* Begin Records for the task *
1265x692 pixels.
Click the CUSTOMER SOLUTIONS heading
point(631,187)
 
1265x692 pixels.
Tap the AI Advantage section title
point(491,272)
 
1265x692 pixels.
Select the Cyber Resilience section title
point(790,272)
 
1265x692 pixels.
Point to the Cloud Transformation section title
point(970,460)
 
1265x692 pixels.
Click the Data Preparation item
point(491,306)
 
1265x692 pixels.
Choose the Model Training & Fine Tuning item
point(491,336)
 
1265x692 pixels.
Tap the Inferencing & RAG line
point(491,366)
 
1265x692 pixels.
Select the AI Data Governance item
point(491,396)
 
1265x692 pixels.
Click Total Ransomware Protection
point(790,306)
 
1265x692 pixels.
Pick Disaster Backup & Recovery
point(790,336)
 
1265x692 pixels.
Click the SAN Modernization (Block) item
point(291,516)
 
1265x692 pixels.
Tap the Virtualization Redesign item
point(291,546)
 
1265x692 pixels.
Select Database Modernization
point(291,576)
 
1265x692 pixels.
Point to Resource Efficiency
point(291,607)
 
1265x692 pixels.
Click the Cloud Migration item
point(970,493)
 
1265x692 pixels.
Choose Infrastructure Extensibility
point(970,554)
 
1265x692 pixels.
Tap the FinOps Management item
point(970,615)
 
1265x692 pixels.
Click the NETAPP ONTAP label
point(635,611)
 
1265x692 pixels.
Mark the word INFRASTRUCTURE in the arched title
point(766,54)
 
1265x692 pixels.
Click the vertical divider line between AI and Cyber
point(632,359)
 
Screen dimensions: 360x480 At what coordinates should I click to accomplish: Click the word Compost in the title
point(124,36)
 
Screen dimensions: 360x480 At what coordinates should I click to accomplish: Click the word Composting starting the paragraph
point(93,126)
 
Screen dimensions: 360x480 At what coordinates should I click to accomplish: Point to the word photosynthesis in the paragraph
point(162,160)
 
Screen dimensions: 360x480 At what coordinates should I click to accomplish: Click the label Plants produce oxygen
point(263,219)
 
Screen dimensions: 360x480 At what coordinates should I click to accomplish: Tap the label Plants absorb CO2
* End Records for the task *
=== Challenge ===
Rewrite the stretch from the start of the records through the line that contains "point(491,396)", requests included, and shift every coordinate in the answers by adding -51 to each number.

=== Correct response ===
1265x692 pixels.
Click the CUSTOMER SOLUTIONS heading
point(580,136)
 
1265x692 pixels.
Tap the AI Advantage section title
point(440,221)
 
1265x692 pixels.
Select the Cyber Resilience section title
point(739,221)
 
1265x692 pixels.
Point to the Cloud Transformation section title
point(919,409)
 
1265x692 pixels.
Click the Data Preparation item
point(440,255)
 
1265x692 pixels.
Choose the Model Training & Fine Tuning item
point(440,285)
 
1265x692 pixels.
Tap the Inferencing & RAG line
point(440,315)
 
1265x692 pixels.
Select the AI Data Governance item
point(440,345)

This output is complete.